There’s something very “vintage Sydney” about Stanley Street in Darlinghurst. It’s not anchored by a big, blockbuster restaurant or a painfully hip cocktail bar. The old Bill and Toni’s is still serving good-value spaghetti, and the 70-year-old Beppi’s still stands as a stately sentinel on the corner. Mercifully, it hasn’t been designated as any sort of engineered “precinct”, other than its loose label as Sydney’s original Italian quarter.
Claret Club, a wine bar/restaurant hybrid that opened inside a converted terrace in the heart of Stanley Street in December, feels vintage too. I arrive on time for my 6:30pm booking but the white-clothed tables on the street look so inviting on this soft-lit summer evening that I ask if I can start with a drink and a snack outside, without missing out on my table in the dining room upstairs. “Oh, we’d love you to,” comes the enthusiastic reply. Not something you hear too often in an era when venues are keen to get customers in and out as fast as possible. I order a very good Negroni and a round of pig’s head croquettes – daubed with salsa verde – and take my sweet time

That sense of throwing back to a proverbial gentler era continues as I eventually drift up to the upper floor for dinner. Bronze sculptures, stained glass windows and a sound system playing Kate Bush and T’Pau make it all feel very 1980s.
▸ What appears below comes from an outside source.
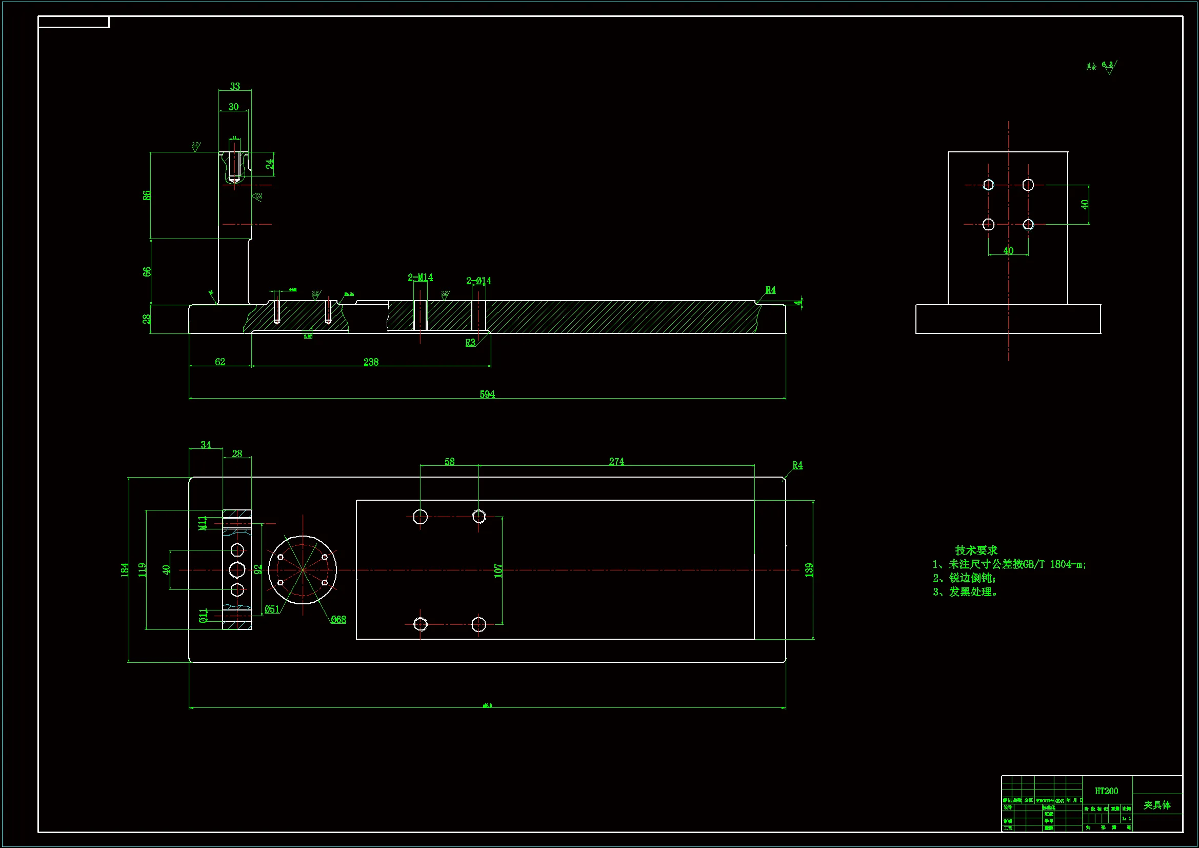Select the 2-Ø14 hole annotation

click(478, 281)
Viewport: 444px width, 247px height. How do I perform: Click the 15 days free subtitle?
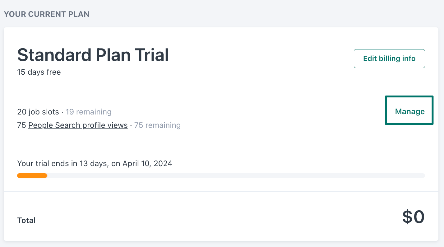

Wine leads the charge here, unsurprisingly since Claret Club is the work of two sommeliers: Bridget Raffal from Marrickville’s Where’s Nick and Harry Hunter, formerly of Rockpool, Bentley Group and Dinner by Heston. Many of the bottles come from their own personal collections – approachable, lots of French, German and Italian, fair whack of Australian, many clarets of course – and a mirror scrawled with well-priced by-the-glass options that today includes an MJ Becker Hunter Valley chardonnay and a Beechworth Nebbiolo Rosé. Raffal has plans to add a special selection of offerings from producers affected by the recent Victorian bushfires.

The food menu – led by ex-Dry Dock chef Andy Buchanan – is also nostalgic, nodding to nouvelle cuisine. Crumbed sweetbread (fresh not frozen; a rarity) bobs in a poivre sauce. The skin on the snapper is expertly crisped, and served with a spring-fresh sauce vierge of tomatoes, garlic scapes and soft herbs. It doesn’t get much more old-school than a dessert of chocolate cremeux and blackberries. Everything’s grown-up but relaxed; like the dinner parties your parents threw back in the day when no-one watched the clock.
Claret Club has settled into creaky old Stanley Street and made itself comfy. In a city obsessed with the flashy and fresh, it’s a pleasure to find somewhere that feels properly cellared.